Por Ricardo Burgos Orozco
Recuerdo cuando era un chamaco no se hablaba -- ni en la escuela ni en la casa -- de cuidar nuestra dieta, de comer sanos, de tomar agua purificada. Al contrario, tomábamos agua de la llave o directamente de la manguera en cualquier parque o jardín donde jugábamos, comíamos de todo y sin medida; nunca nos hizo daño nada, sólo tal vez dientes picados por tanto dulce. Eso sí, las madres, con su sabiduría infinita, nos desparasitaban cada año.
Resulta que ahora México es primer lugar mundial en obesidad infantil, un problema que está presente en todas las edades de niñas y niños en edad escolar. El Instituto Nacional de Estadística y Geografía (Inegi) señala que poco más de una quinta parte de la población infantil de cero a 18 años, tiene riesgo de padecer sobrepeso.
Según el organismo, 18 por ciento de niñas y niños de cinco a once años son gorditos y el problema va en aumento conforme los pequeños se vuelven adolescentes, jóvenes y adultos.
En la administración pasada de Enrique Peña Nieto se publicó un acuerdo de lineamientos generales para el expendio y distribución de alimentos y bebidas preparados y procesados en las escuelas del Sistema Educativo Nacional. Todas los centros escolares públicos y particulares debían acatar esa disposición sin excusa ni pretexto.
Cuando menos en la Ciudad de Méx
ico había una supervisión estricta para cumplir con esa disposición. Las cooperativas escolares de las cinco mil escuelas de educación básica (jardines de niños, kínder, primarias, secundarias y centros de educación especial) dejaron de vender productos azucarados o sea dulces y refrescos, principalmente.

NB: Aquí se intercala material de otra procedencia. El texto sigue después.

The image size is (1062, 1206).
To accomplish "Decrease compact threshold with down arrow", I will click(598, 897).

Apenas hace unos días, leí que la Cámara de Diputados aprobó un dictamen -- otro intento más -- para combatir la desnutrición y la obesidad infantil prohibiendo la venta y suministro de bebidas azucaradas y alimentos envasados de alto contenido calórico a menores de edad en las escuelas públicas y privadas.

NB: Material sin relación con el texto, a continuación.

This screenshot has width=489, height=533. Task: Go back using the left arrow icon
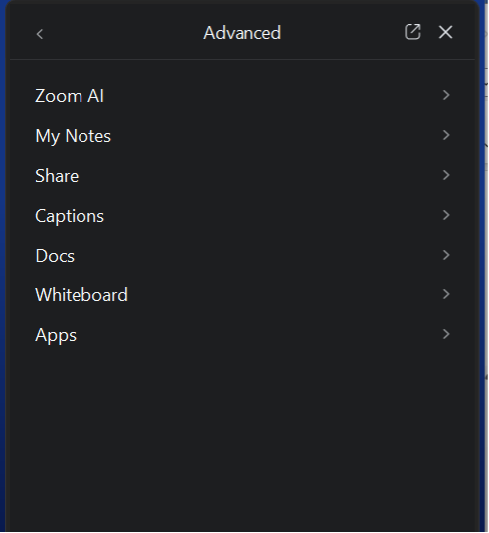[x=40, y=34]
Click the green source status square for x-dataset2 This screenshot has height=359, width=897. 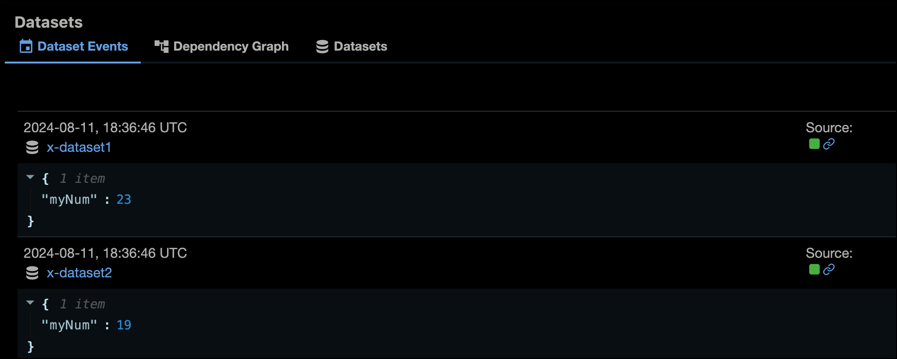pos(814,270)
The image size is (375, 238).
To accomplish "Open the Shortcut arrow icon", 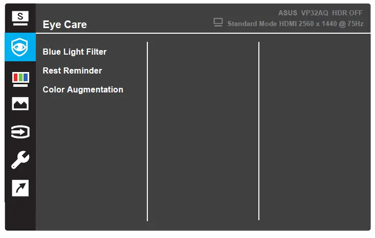I will tap(20, 188).
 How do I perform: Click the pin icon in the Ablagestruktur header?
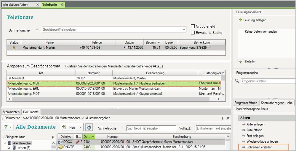click(x=53, y=137)
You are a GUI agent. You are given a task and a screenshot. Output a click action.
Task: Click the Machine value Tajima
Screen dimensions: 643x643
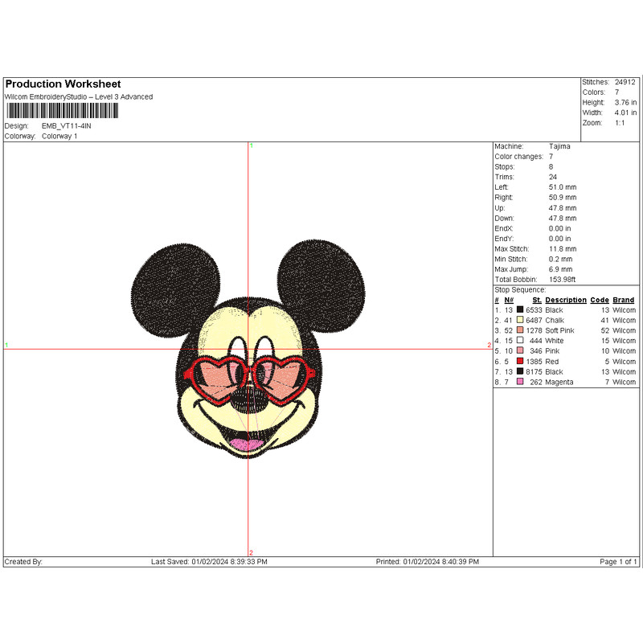pos(559,146)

La nueva reglamentación, que está en proceso de aprobación en la Cámara de Senadores, también contempla eliminar en los centros escolares las máquinas expendedoras de productos “chatarra” que normalmente las vemos en las instituciones privadas de enseñanza.
Ya aprobada, la Secretaría de Educación Pública será la encargada de vigilar y garantizar que tanto los productos “chatarra” como los refrescos no sean distribuidos en las escuelas y mucho menos que sea sólo lo que consuman niñas y niños.
Ojalá que ese nuevo decreto tenga éxito, pero insisto que la educación alimenticia de los menores de edad debe empezar por la casa y con sus padres. Un documento obligatorio no va a desaparecer años de costumbres y malos hábitos nutricionales, a menos que de plano borren del mapa del consumo nacional los alimentos bajos en contenido proteínico.
Nuevamente van a ser los maestros quienes tengan que hacerle de especialistas nutriólogos, de cuidadores, de filtros de los alimentos que consumen niñas y niños y, por supuesto, de dar clases. Se les va a cargar la chamba nuevamente.